Is restricting Replacement and Separation enough to make $Q+I\Sigma_n$ bi-interpretable with Set Theory? We have the result that $\mathsf{ZFCfin}$, the usual $\mathsf{ZFC}$ axioms with the axiom of infinity replaced by its negation, is bi-interpretable with $\mathsf{PA}$, first order Peano Arithmetic. We also know of a natural way to weaken $\mathsf{PA}$ into fragments, by restricting the induction axiom schema to forumlae of a specific complexity, so $\mathsf{Q+I\Sigma_3}$ is the non inductive axioms of $\mathsf{PA}$ plus induction restricted to formulae of at most $\mathsf{\Sigma_3^0}$ complexity in the language of first order arithmetic.
Does weakening the axiom of separation and the axiom of replacement in $\mathsf{ZFCfin}$ result in the above outlined fragments of $\mathsf{PA}$? For example, does weakening the two axiom schema to formulae of $\mathsf{\Sigma_3}$ complexity in the language of set theory give a set theory bi-interpretable with $\mathsf{Q+I\Sigma_3}$? Or does the axiom of powerset also need to be dropped and then replacement replaced with collection?* 
If restricting separation and replacement is the correct way of getting bi-interpretable theories, does a theory bi-interpretable with $\mathsf{Q}$, Robinson Arithmetic, result from dropping both axiom schemes entirely?
*The reason I say this is because I know that $\mathsf{KP}$, Kripke-Platek set theory, does away with powerset and without powerset collection and replacement are not equivalent. I am wondering if that plays a factor and if it isn't too much for one question, if anyone can explain the interplay between getting rid of powerset and the strength of fragments of arithmetic.
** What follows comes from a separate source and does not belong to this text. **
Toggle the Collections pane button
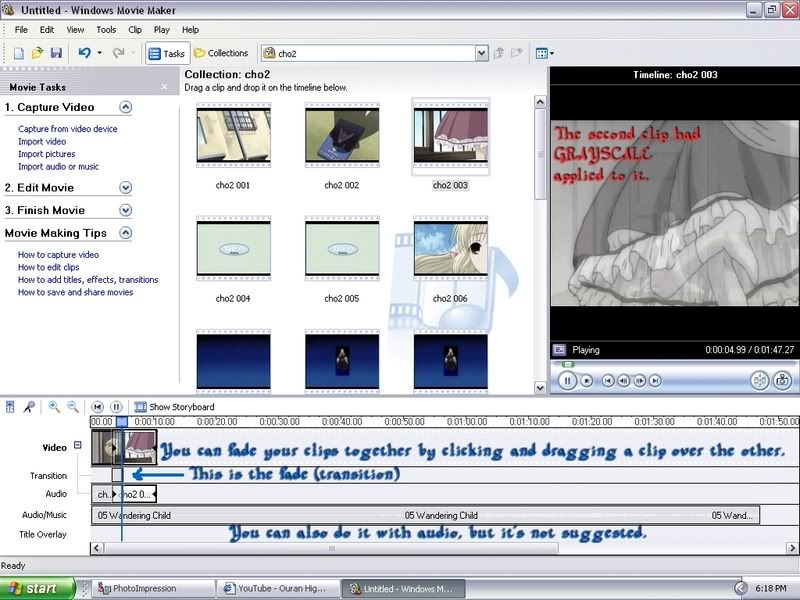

 A: First let me note that one should be careful with formulation of $\mathsf{ZFCfin}$, for it to be bi-interpretable with $\mathsf{PA}$ (see the paper "On interpretations of arithmetic and set theory" by Richard Kaye and Tin Lok Wong and the paper "$\omega$-models of finite set theory" by Ali Enayat, James H. Schmerl, and Albert Visser). Basically the issue is that for this bi-interpretation to work fine one either need to explicitly add to $\mathsf{ZFCfin}$ the axiom that every set is contained in a transitive set ($\mathsf{TC}$), or alternatively start with the axiomatization of $\mathsf{ZFC}$ where we have scheme of foundation instead of the axiom of regularity. 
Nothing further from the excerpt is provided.